Lech Poznań do Mielca jechał po wygraną, która pozwoliłaby mu utrzymać bezpośredni kontakt z czołówką PKO Ekstraklasy. Kolejorz rozpoczął jednak słabo, a po zmianie stron jego ataku nie przyniosły oczekiwanego skutku.
Więcej o meczu przeczytasz tutaj -->> Kolejny zawód Lecha Poznań. Mistrzostwo odjeżdża
Mielczanie zaskoczyli. W pierwszej połowie to właśnie Stal dominowała. Pod wrażeniem jej gry był Marek Jóźwiak, który zdecydował się użyć bardzo zaskakującego porównania, opisując grę tego zespołu.

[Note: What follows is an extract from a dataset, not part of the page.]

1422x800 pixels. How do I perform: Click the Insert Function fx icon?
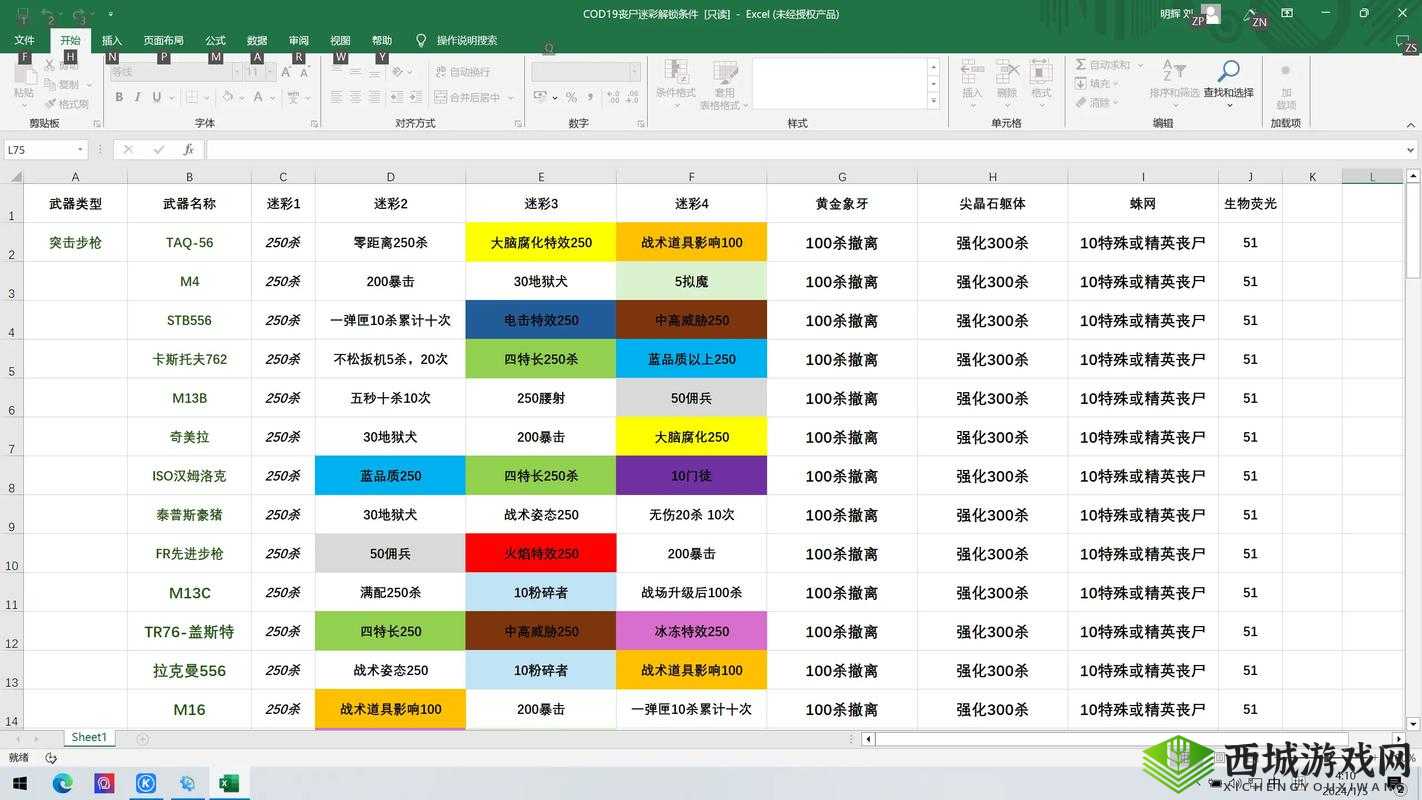pyautogui.click(x=190, y=148)

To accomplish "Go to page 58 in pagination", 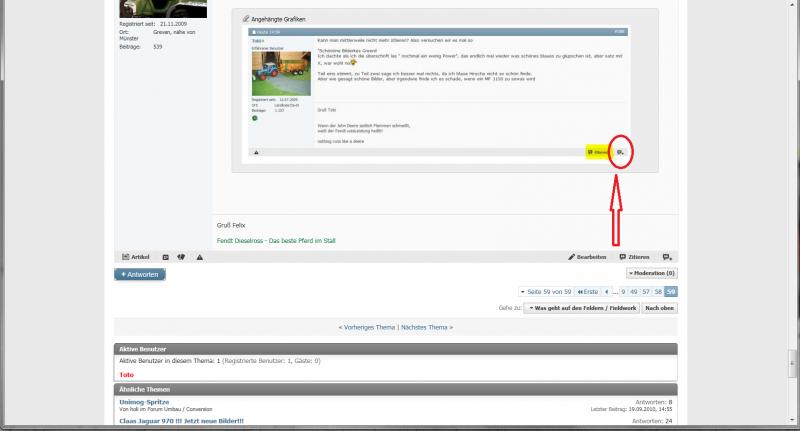I will coord(658,291).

ZOBACZ WIDEO: Michał Probierz zdradza, co pomyślał po obronionym przez Szczęsnego karnym
- Ten mecz przez pierwsze 35 minut, muszę wam powiedzieć, to Stal Mielec wyglądała jak Barcelona - przyznał w programie Misja Futbolu w Kanale Sportowym, zwracając się do obecnych Mateusza Borka, Michała Pola i Tomasza Smokowskiego.
- Honorowy obywatel Mielca, po tej wypowiedzi. Proszę to zarejestrować - wypalił nawet Borek po tych słowach Jóźwiaka.
Były defensor przyznał jednak, że wszystko szybko wróciło do normy. - Byłem zdziwiony, że Kamil Kiereś (trener Stali Mielec - przyp. red.) na tyle pozwolił. Natomiast w drugiej połowie już wrócił do "ustawień fabrycznych", czyli 10-11 w polu karnym próbując kontrować - dodał.
I Lech po zmianie stron niemal nie schodził z połówki Stali, tylko nie przyniosło to żadnego efektu, bo gola zdobyć nie zdobył i spotkanie zakończyło się remisem (0:0).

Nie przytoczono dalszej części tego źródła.